**WHAT YOU ARE ASKED TO DO**
Which lines of the entries contain the string "Open"? Please find them and copy them.

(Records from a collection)
------------------------------------

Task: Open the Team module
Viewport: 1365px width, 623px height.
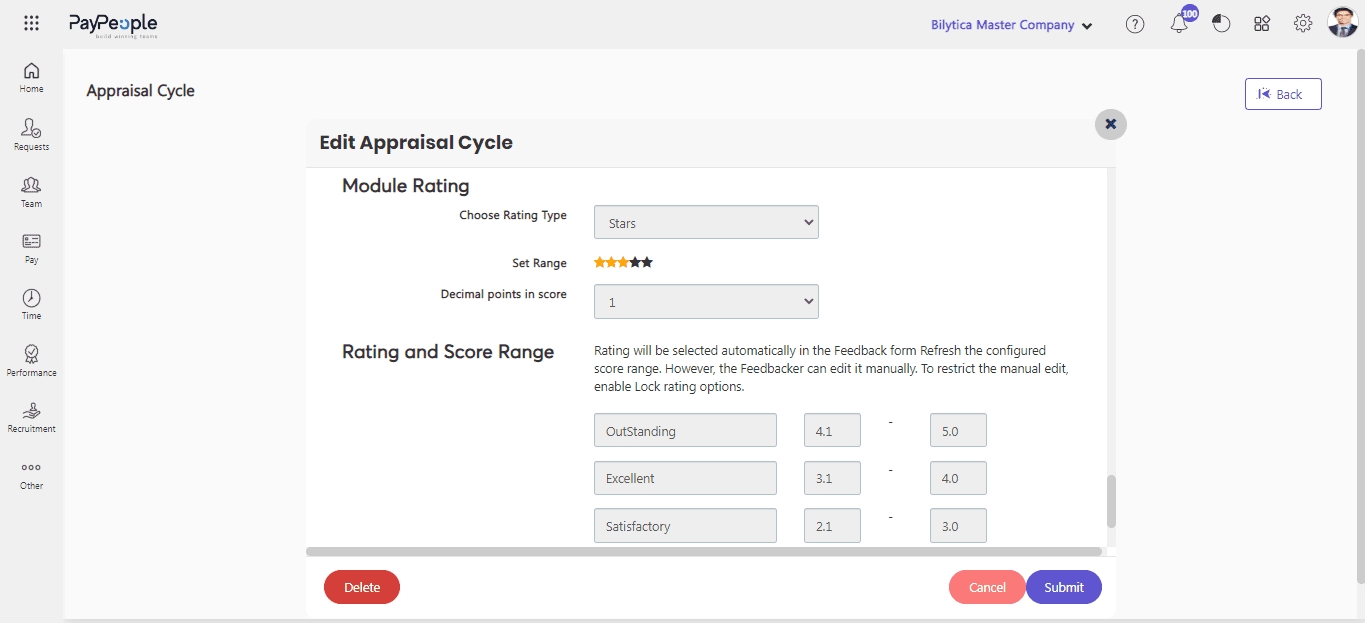Action: tap(31, 190)
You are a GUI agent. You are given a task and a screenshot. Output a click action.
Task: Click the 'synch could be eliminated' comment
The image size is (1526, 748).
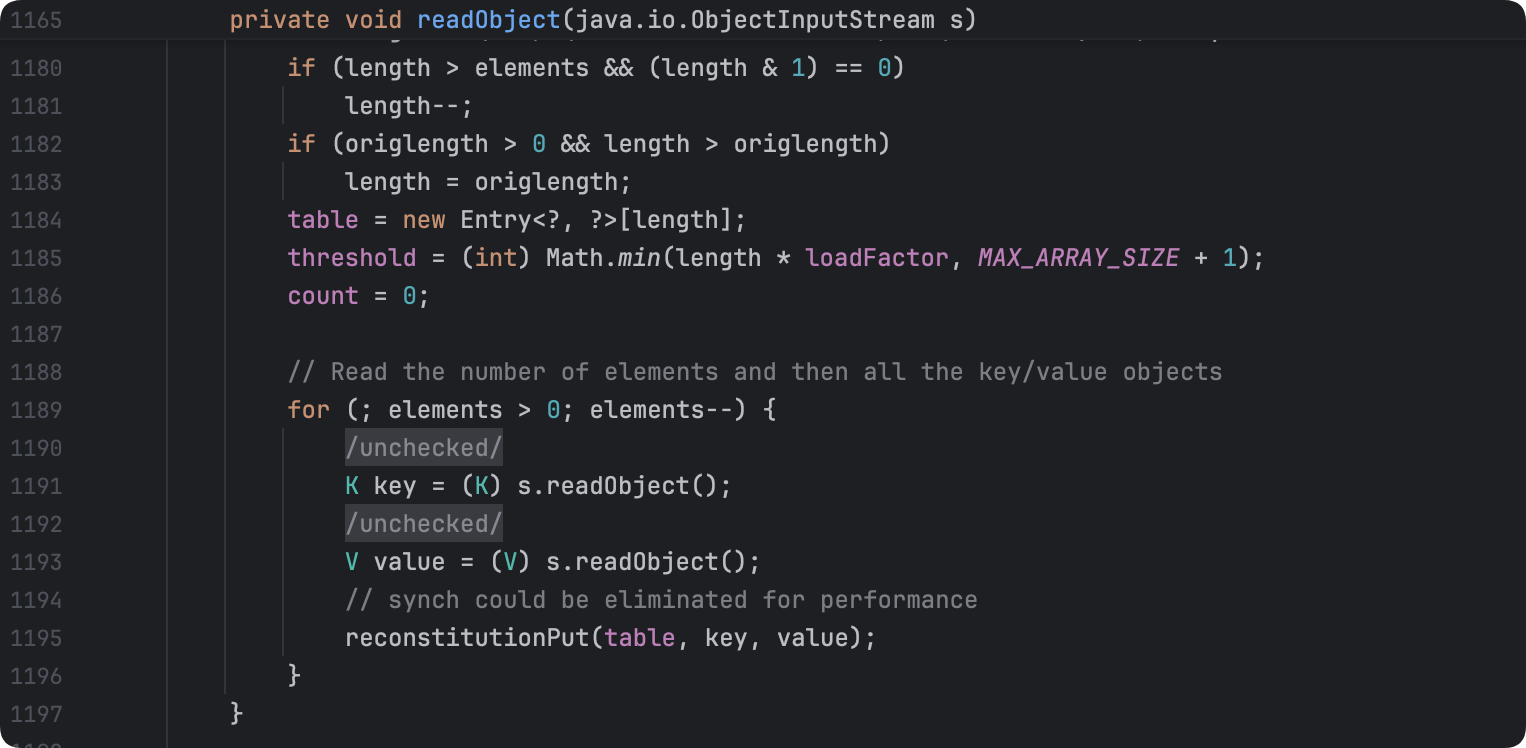click(660, 600)
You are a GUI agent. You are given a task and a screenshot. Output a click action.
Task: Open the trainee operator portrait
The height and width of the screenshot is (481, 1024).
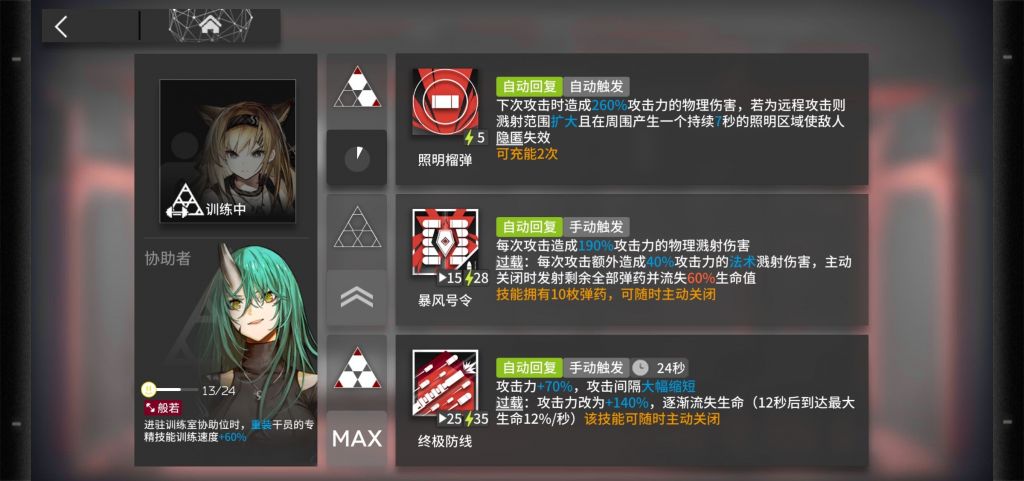click(x=227, y=151)
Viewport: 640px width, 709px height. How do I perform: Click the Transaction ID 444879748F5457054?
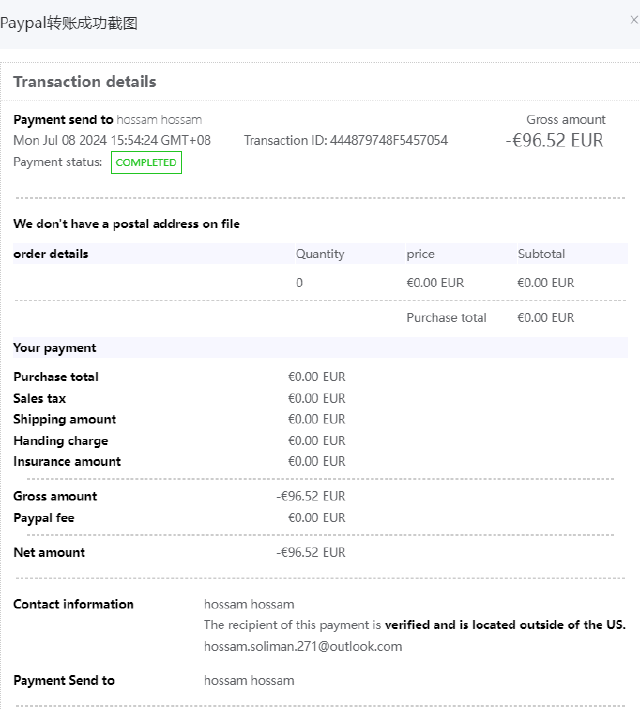346,140
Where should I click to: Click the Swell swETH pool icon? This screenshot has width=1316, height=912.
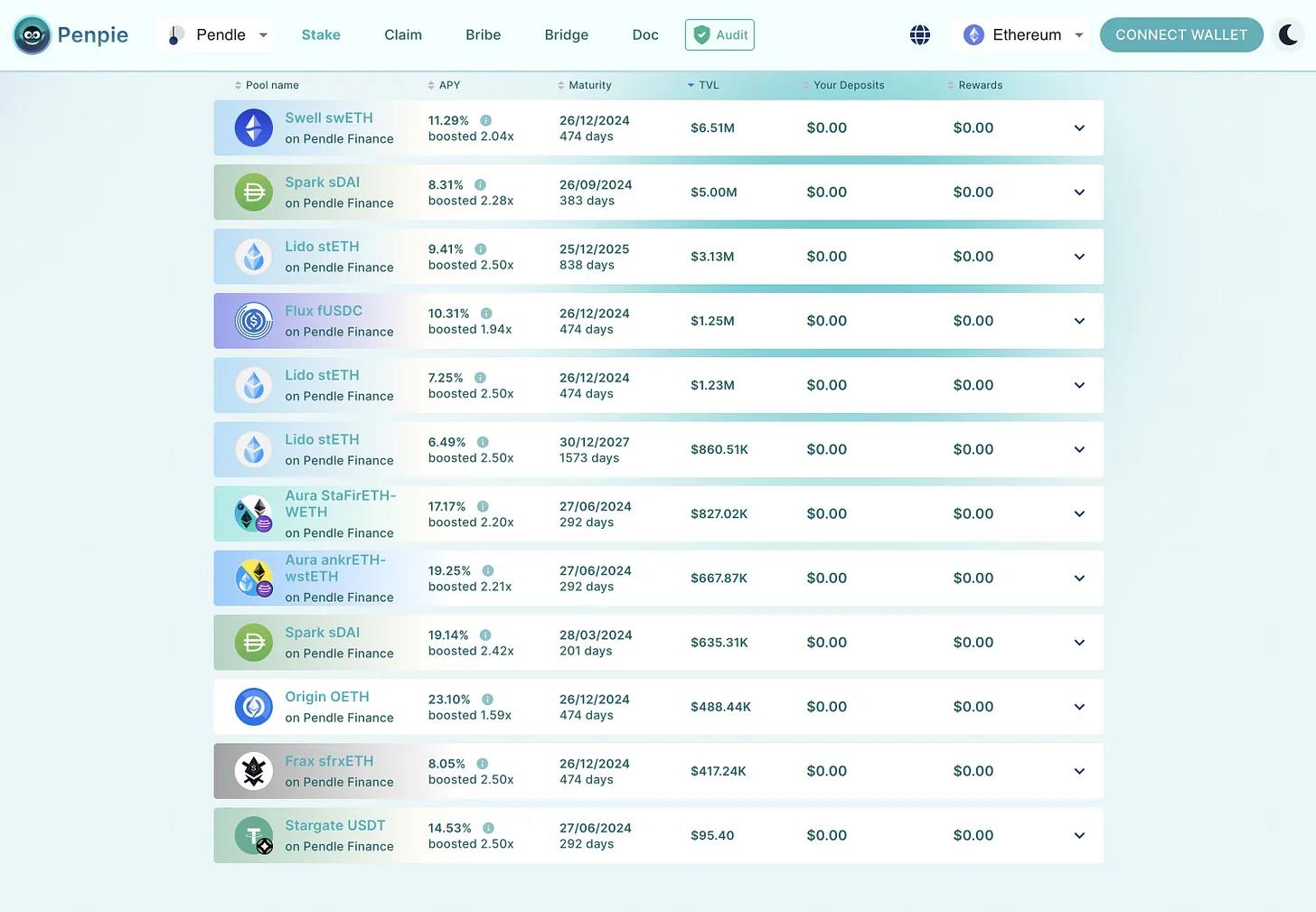tap(254, 128)
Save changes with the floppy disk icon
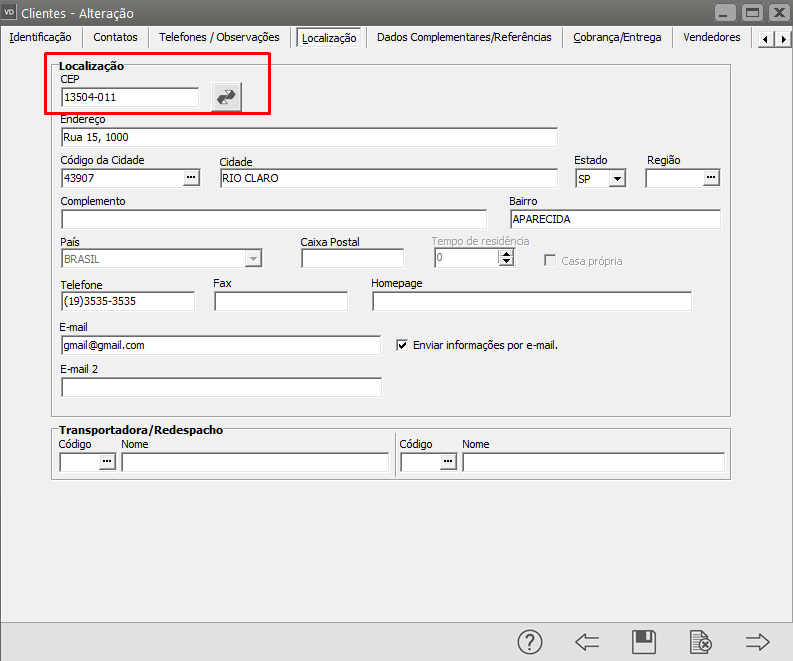The image size is (793, 661). [644, 642]
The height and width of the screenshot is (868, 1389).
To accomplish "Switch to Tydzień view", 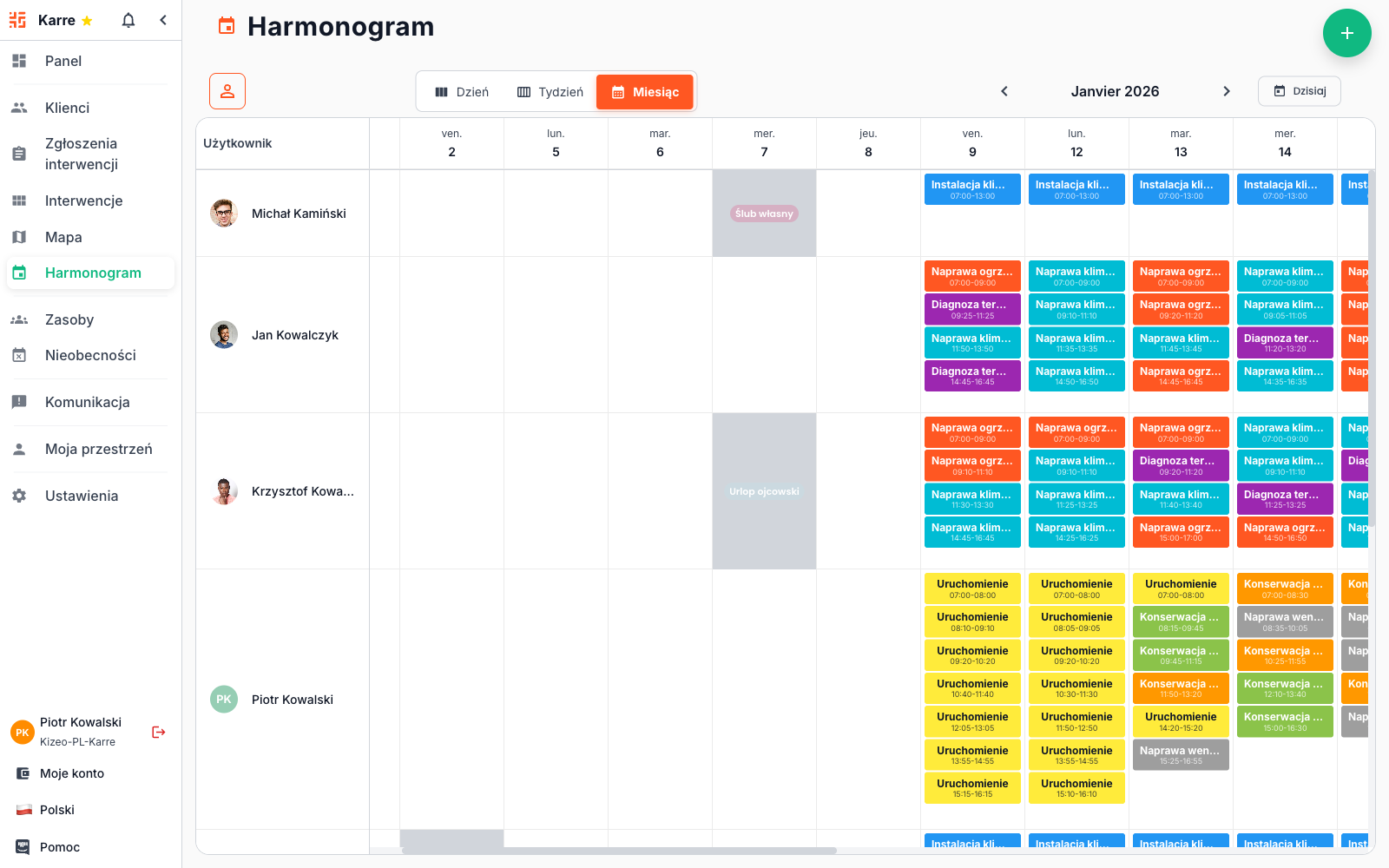I will (550, 92).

------------------------------------

**RESPONSE**
Task: Open the Team module
Task: Open the trainee operator portrait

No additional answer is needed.